Product Alignment is not Superintelligence Alignment (and we need the latter to survive) — LessWrong

164 Product Alignment is not Superintelligence Alignment (and we need the latter to survive)

31st Mar 2026

3 min read

164

tl;dr: progress on making Claude friendly^[1] is not the same as progress on making it safe to build godlike superintelligence. solving the former does not imply we get a good future.^[2] please track the difference.

[edit: terminology note: Local vs Asymptotic Alignment would capture the thing I'm trying to say more crisply and cooperatively, though less memetically. I haven't been staring at this as much as @the gears to ascension so I could not quickly write that post, but if you can generate the right concepts from the title that's even better]

The term 'Alignment' was coined^[3] to point to the technical problem of understanding how to build minds such that if they were to become strongly and generally superhuman, things would go well.

It has been increasingly adopted by frontier AI labs and much of the rest of the AI safety community to mean a much easier challenge, something like "having AIs that are empirically doing approximately what you ask them to do".^[4]

If it's possible to use an intent-aligned product to build a research system which discovers a new paradigm and breaks your guardrails, then it is not Aligned in the original sense.

If you can use your intent aligned system to write code which jailbreaks other LLMs and enables them to do dangerous ML research, it is also not Aligned in the original sense.

Conflating progress on product alignment with progress on superintelligence alignment seems to be lulling much of the AI safety community into a false sense of security.

Why is Superintelligence Alignment less prominent?

Because product alignment is:

Much closer to the scaling labs core expertise (ML) than theory (technical philosophy and math), so easier for them to hire for and evaluate
Has easier-to-use feedback loops: run an experiment, observe the results.
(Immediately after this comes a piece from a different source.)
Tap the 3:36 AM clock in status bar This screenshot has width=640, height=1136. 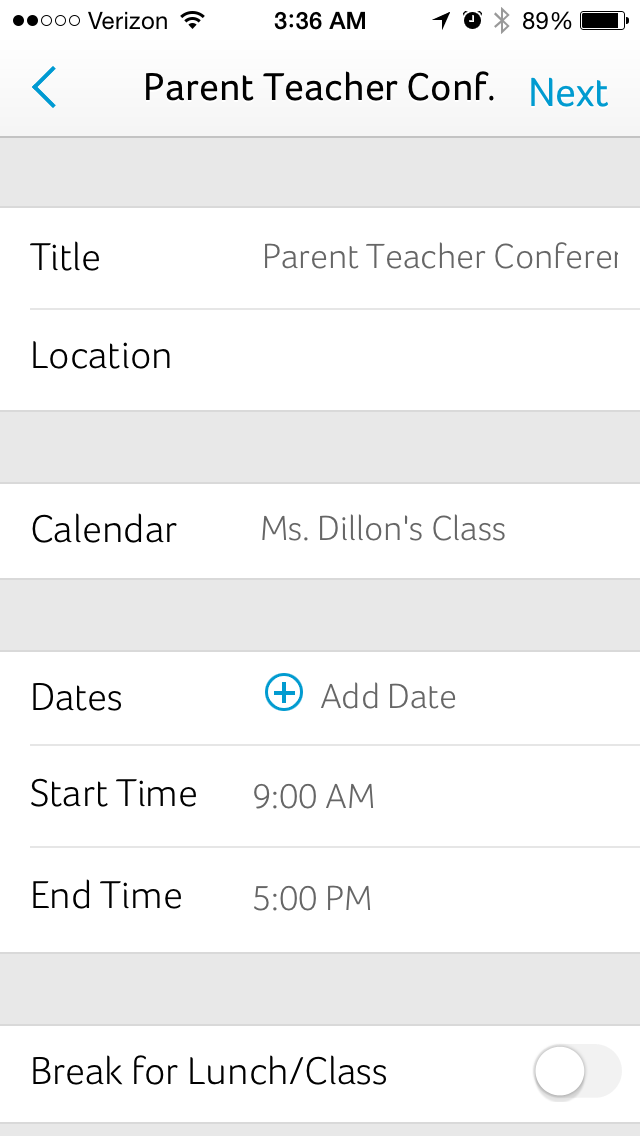coord(320,18)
Superintelligence alignment requires building enough theoretical understanding before running some kinds of experiment, because you might not be alive to see some results if your theory is wrong.
More profitable; progress on product alignment makes AI more useful right away^[5]
Easier for funders to fund; it's harder to evaluate who will make progress or what even counts as progress on superintelligence alignment theory than a domain where you'll reliably get publishable results from running an experiment

This is inconvenient!

It would be awesome if we could ride easy-to-evaluate profitable empirical feedback loops all the way to a great future. But this seems far from certain.^[6]
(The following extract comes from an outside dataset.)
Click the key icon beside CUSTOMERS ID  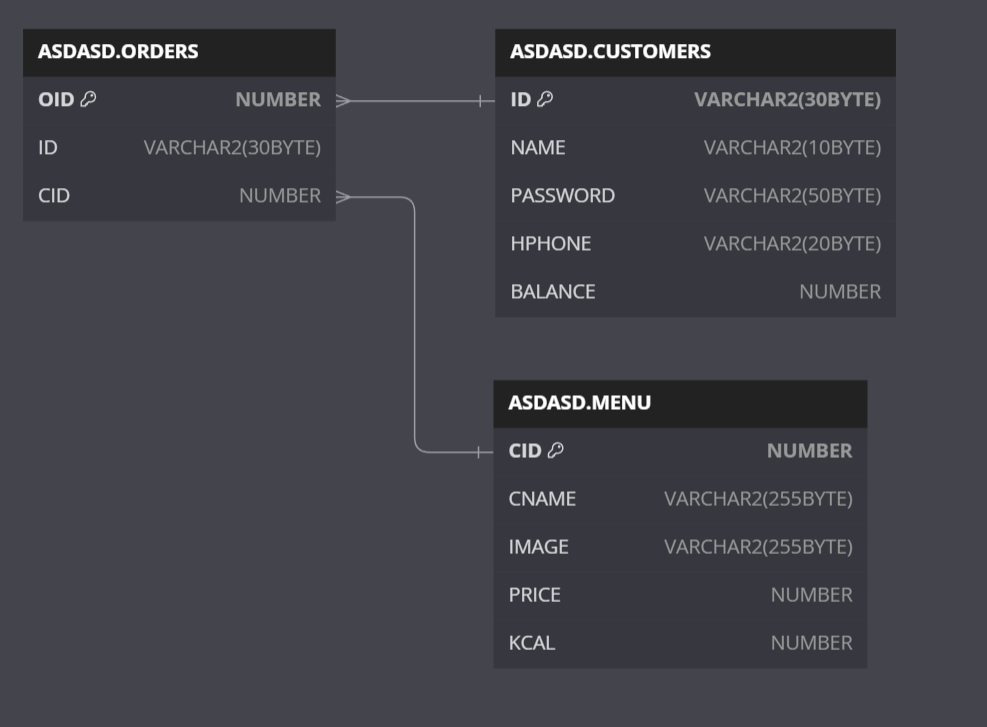click(545, 99)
Why do we need Superintelligence Alignment to survive?

Reality is allowed to be inconvenient. There's strong reason to expect that superhuman situationally aware agents inside your experiment breaks some of the foundations the scientific process relies upon, such as:

You can run roughly any experiment as often as you want to gather data and the world won't end because the theory you were testing was wrong and you ran a too-strong agent
You won't have an intelligent adversary inside your experiment which is aware of you and faking data
Your experiment won't produce data which is super-humanly optimized to persuade you

In short: Your experimental subject is not a neutral substrate, but a strategic actor more capable than you.

If we don't have guarantees of maintaining safety properties each time a model builds the next rung on the capability ladder, we're rolling a dice for irreversible guardrail decay.^[7] And we're going to be very rapidly rolling huge numbers of those dice and the feedback loop spins up.
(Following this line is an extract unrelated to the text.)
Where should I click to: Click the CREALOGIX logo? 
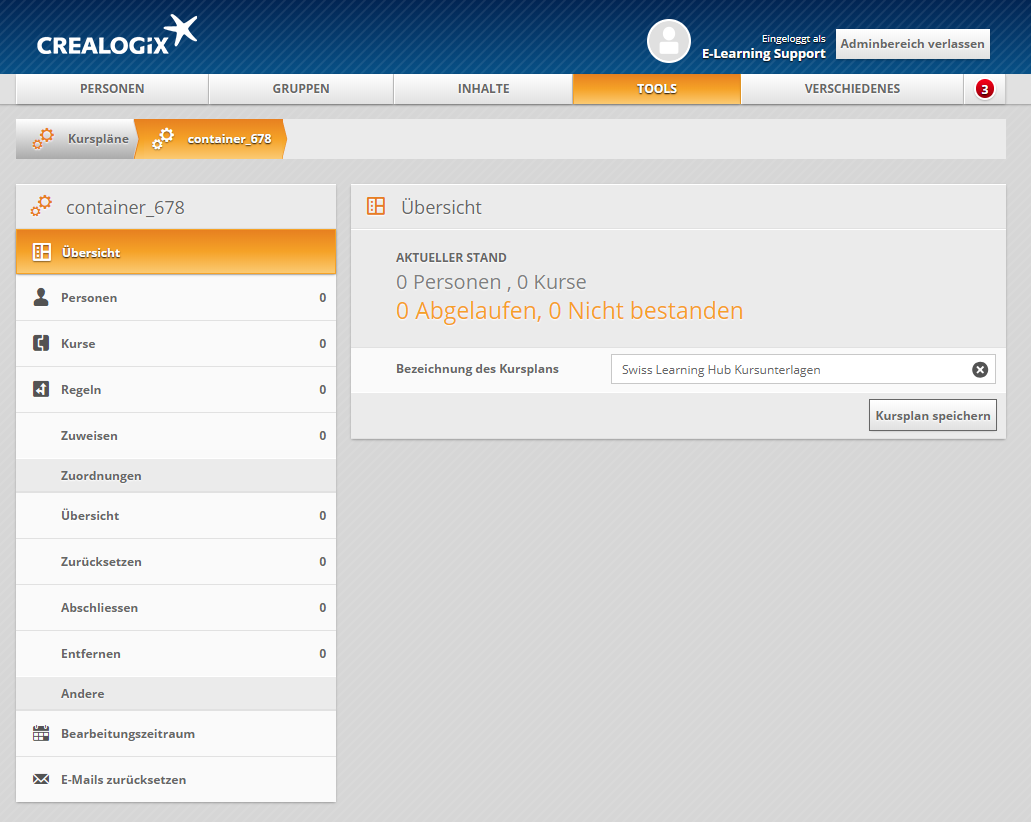click(x=116, y=38)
As we're headed up the exponential, we're going to need techniques which generalize to strongly superhuman agents – ones which correctly believe they could defeat all of humanity. Product-aligned AIs might help with that work, but the type of research they would need to automate needs to look more like technical philosophy and reliably avoiding slop, not just avoiding scheming and passing product-alignment benchmarks.^[8]

Only a tiny fraction of the field of AI safety is focused on these big picture bottlenecks,^[9] due to a mix of funding incentives and it being more rewarding for most people to do empirical science.^[10]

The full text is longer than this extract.